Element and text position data
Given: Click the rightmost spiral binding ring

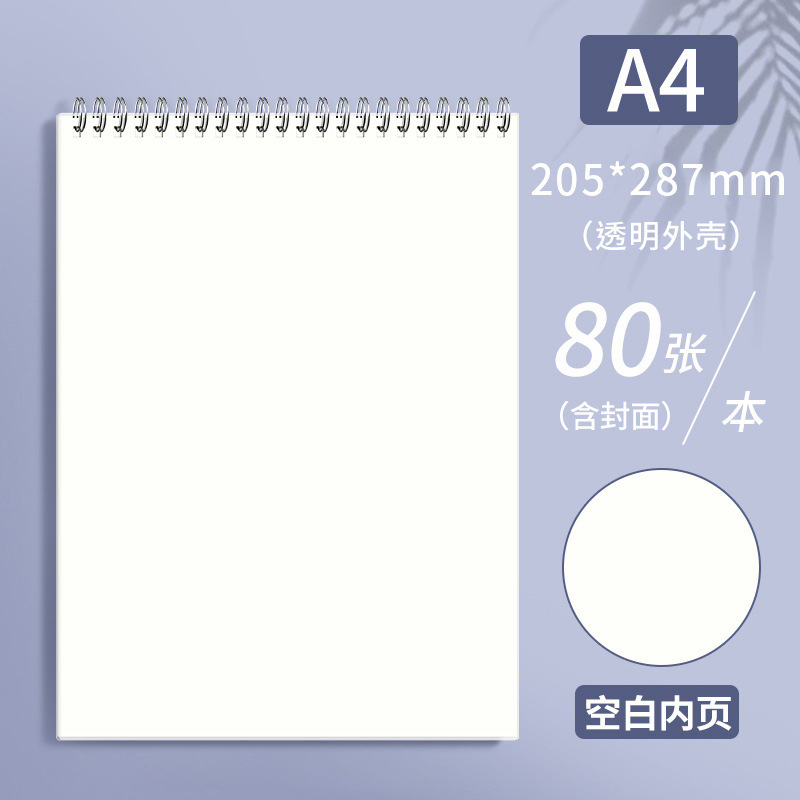Looking at the screenshot, I should (x=504, y=116).
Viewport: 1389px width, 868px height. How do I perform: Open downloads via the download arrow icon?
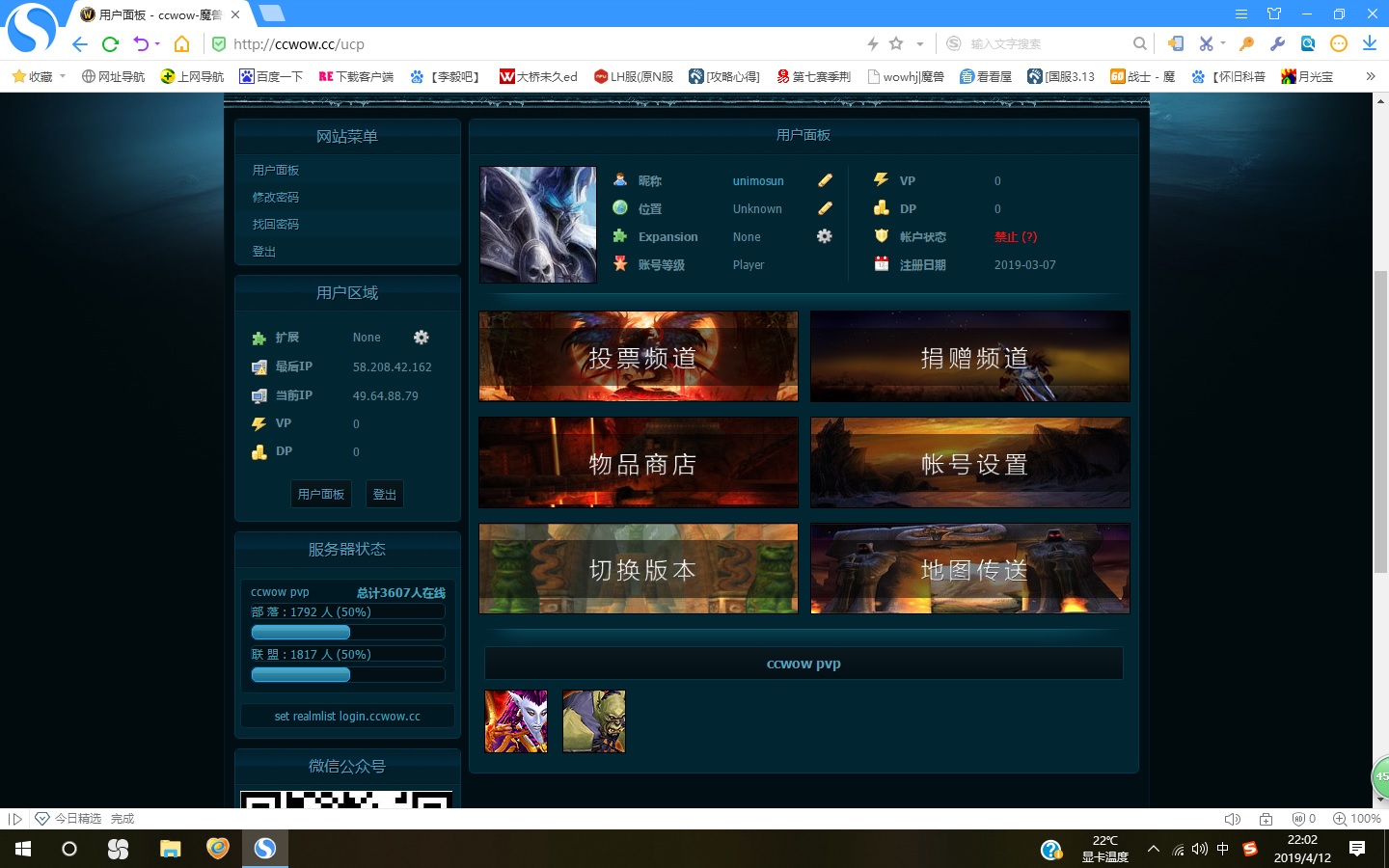coord(1369,44)
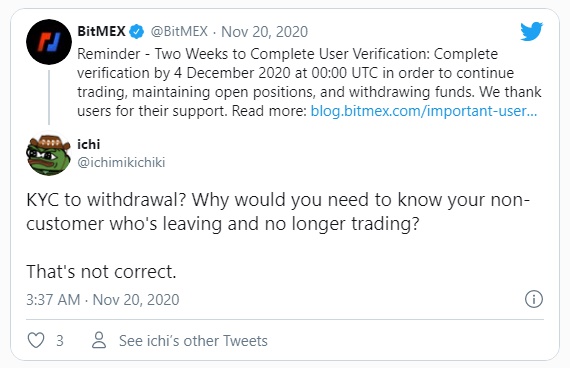
Task: Click the person icon beside other Tweets
Action: point(99,340)
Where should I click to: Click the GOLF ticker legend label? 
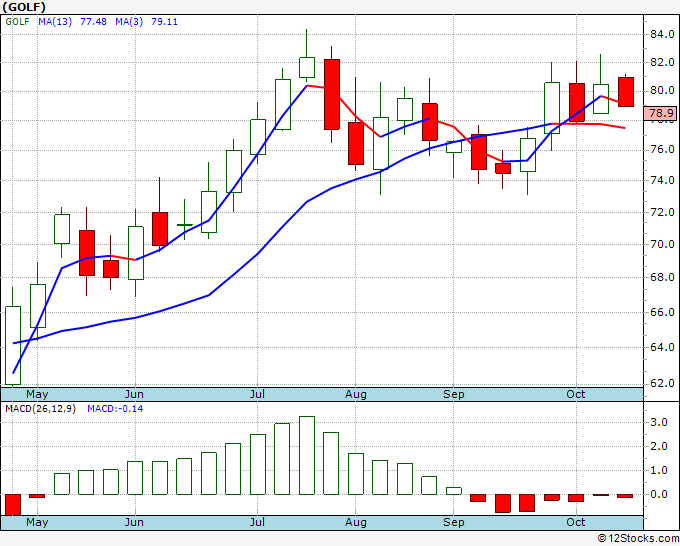pyautogui.click(x=17, y=22)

YOUR OBJECTIVE
Reproduce the records above line for line, without changing anything, and leave the pictures out of the answer.

THE REPLY
Given: Click the rightmost spiral binding ring

Looking at the screenshot, I should (x=504, y=116).
Viewport: 1389px width, 868px height. How do I perform: Open downloads via the download arrow icon?
coord(1369,44)
Task: Click the person icon beside other Tweets
Action: point(99,340)
Where should I click to: Click the GOLF ticker legend label? 
pyautogui.click(x=17, y=22)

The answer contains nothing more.